Living back in the Barrack Street area, I pass my old primary school most days. What was Sullivan’s Quay CBS is now a bar complex with a big beer-garden and on the weekends, my old school playground is packed with sports fans enjoying a pint and the hurling or football in front of a TV screen the size of a gable end of a house.

It’s a strange sight, watching lounge girls deliver trays of pizzas and pints in a place where the Brothers would sting your hand with the leather on freezing mornings.

The city seems balanced between rapid growth and slow decay. St Luke’s and Montenotte are once again fashionable, but old haunts like the North Main Street feel half-abandoned. Further out from the city, west Cork retains its international glamour, but east Cork has a new story, with a thriving food culture and fresh life in half-forgotten old places like Ballycotton and Youghal.

Working and writing a lot in the areas of food culture, travel and tourism, I’ve trekked across the county in the year and a bit since we have been back. I’ve discovered some real hidden gems and people doing all sorts of amazing things with food, drink and what we now call “visitor experiences”.

However, I’m constantly amazed at how unfamiliar these places and people are to the natives of Cork. I’ll mention an amazing place for food or to visit and four out of five Leesiders will shake their heads or say, “Oh yeah, I think a guy in work might have mentioned that place.”

Cork people have historically been accused of making too much of their city and county, as if the ‘Rebel County’ is basically the South Of France, Venice and the Rocky Mountains all rolled into one big red and white package. But for me, we don’t know or say enough about what we have.

In a bid to redress the balance, I’ll share some of my favourites of Cork’s hidden gems, big and bijoux. Places and experiences I’d always recommend to friends. I could give you one hundred, I’ll limit myself to eight.

And they are:

Deasy’s Harbour Bar

West Cork has an amazing concentration of what we now call gastropubs. There’s Poacher’s Inn in Bandon, Hayes’ in Glandore, Castletownshend’s Mary Ann’s and my own favourite, Deasy’s of Ring — just outside Clonakilty.

At Deasy’s, Chef Caitlin Ruth takes local produce from field and sea, adds some exotics and creates amazing dishes in what is — and I mean this as a compliment — a classic, shabby west Cork harbour pub.

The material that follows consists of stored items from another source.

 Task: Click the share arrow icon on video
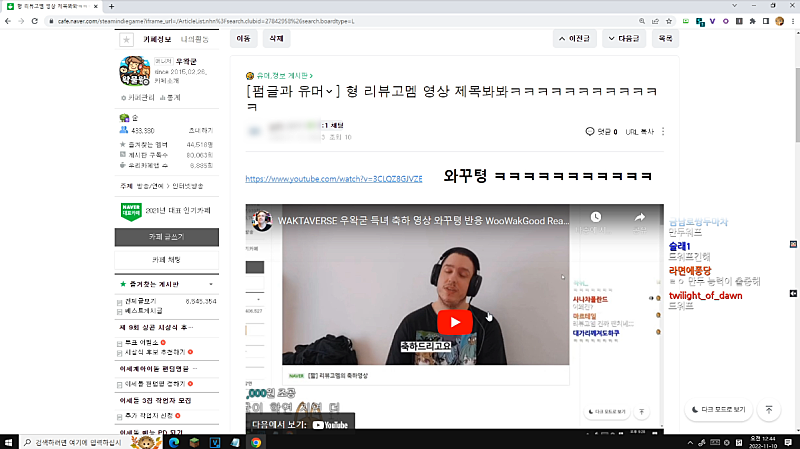point(641,218)
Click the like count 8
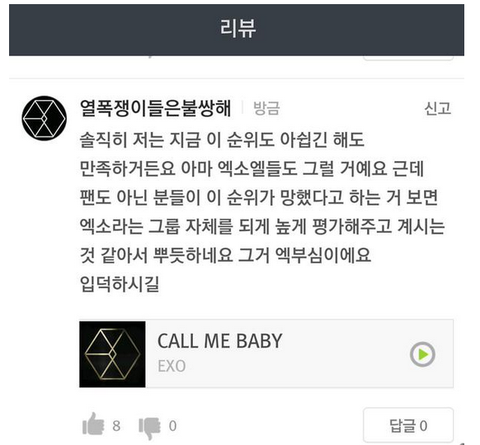The width and height of the screenshot is (480, 445). 116,426
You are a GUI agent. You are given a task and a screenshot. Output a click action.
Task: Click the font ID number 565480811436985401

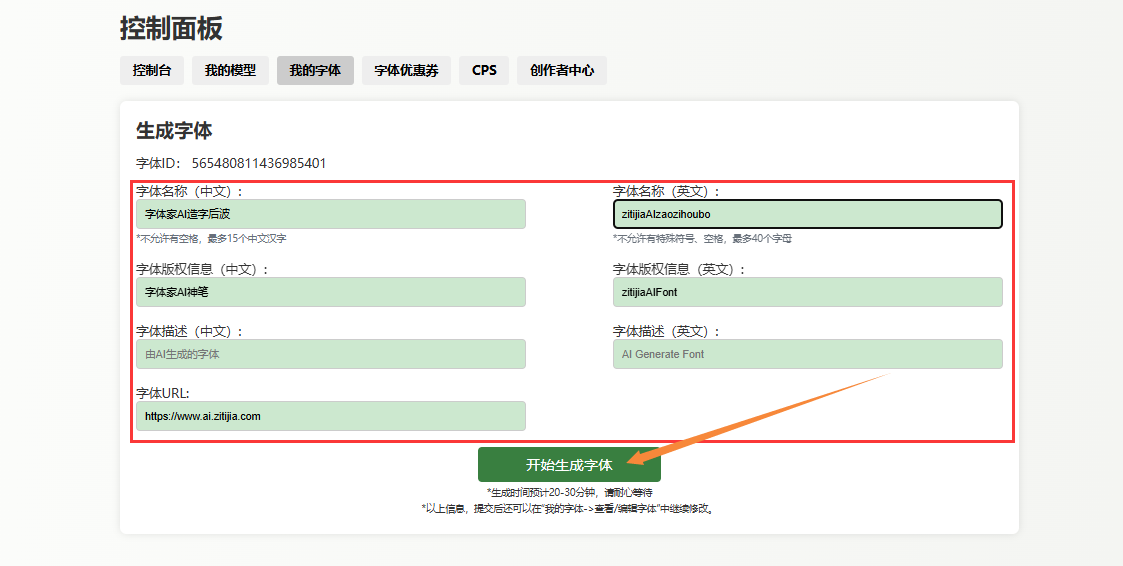[258, 163]
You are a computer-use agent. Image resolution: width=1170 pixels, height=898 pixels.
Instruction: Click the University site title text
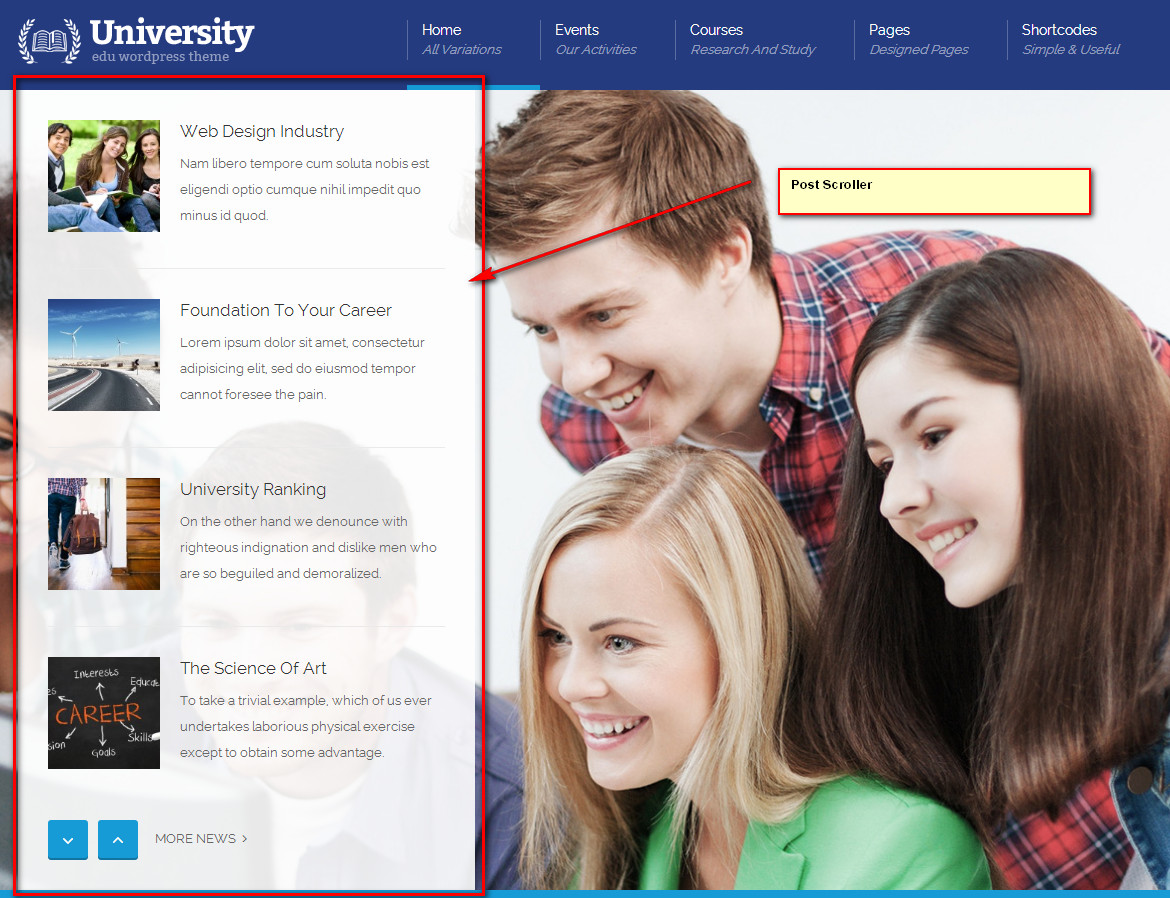coord(171,32)
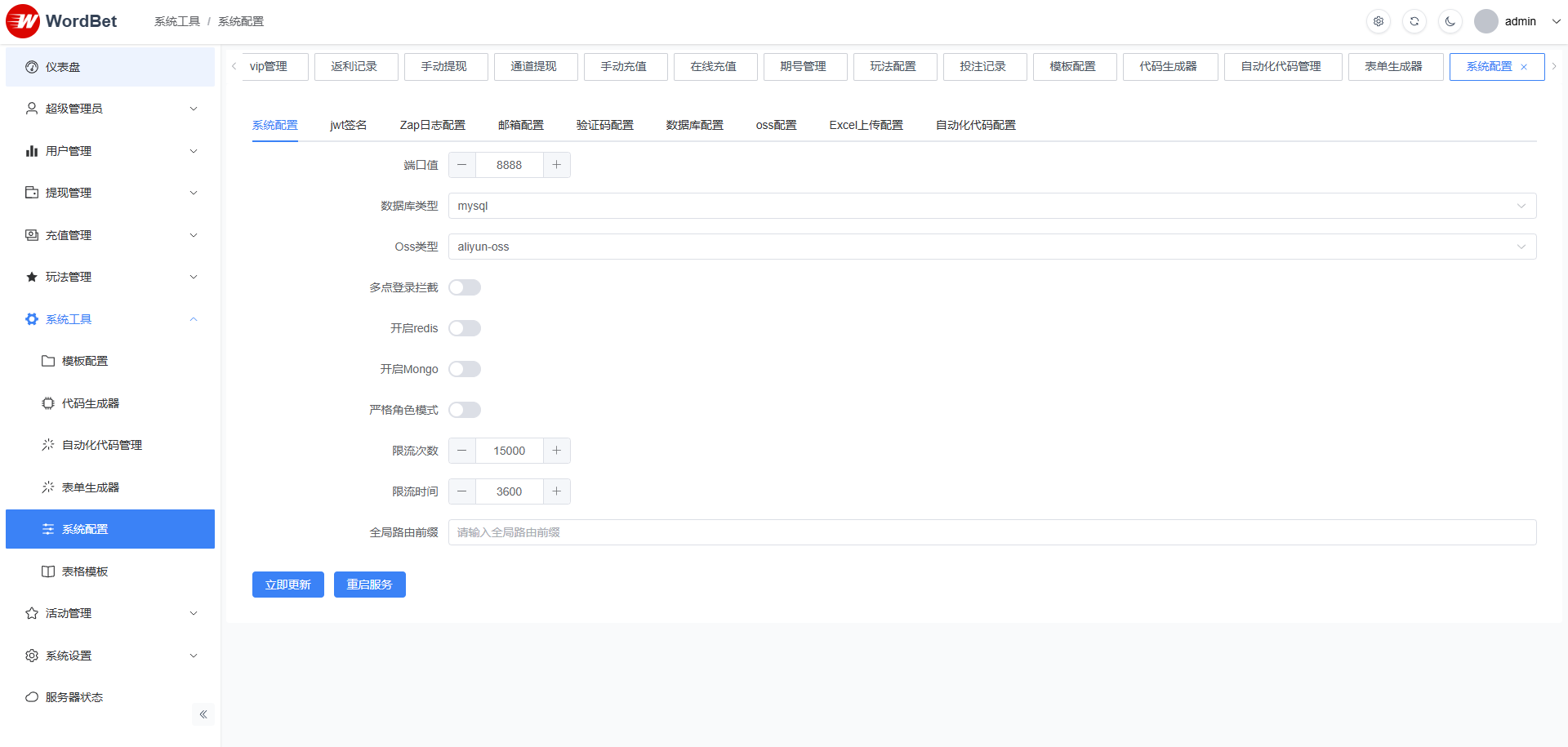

Deasy’s, lauded in every guide going and a magnet for foodies from all over the world, is pure west Cork. The chef is from New England, the spices and coconuts from Thailand, the main ingredients from local fields and waters.

Put them together in an old pub on a tiny harbour wall and you have got something special. It’s about a 50-minute drive from Cork city centre. And you’d be well advised to make it.

Currach rowingon the Lee

Every Saturday morning, anybody who wants to can jump into a traditional Irish currach (built in Cork) and row up the river from Shandon Boat Club to see the city from the very best vantage point, our epic river.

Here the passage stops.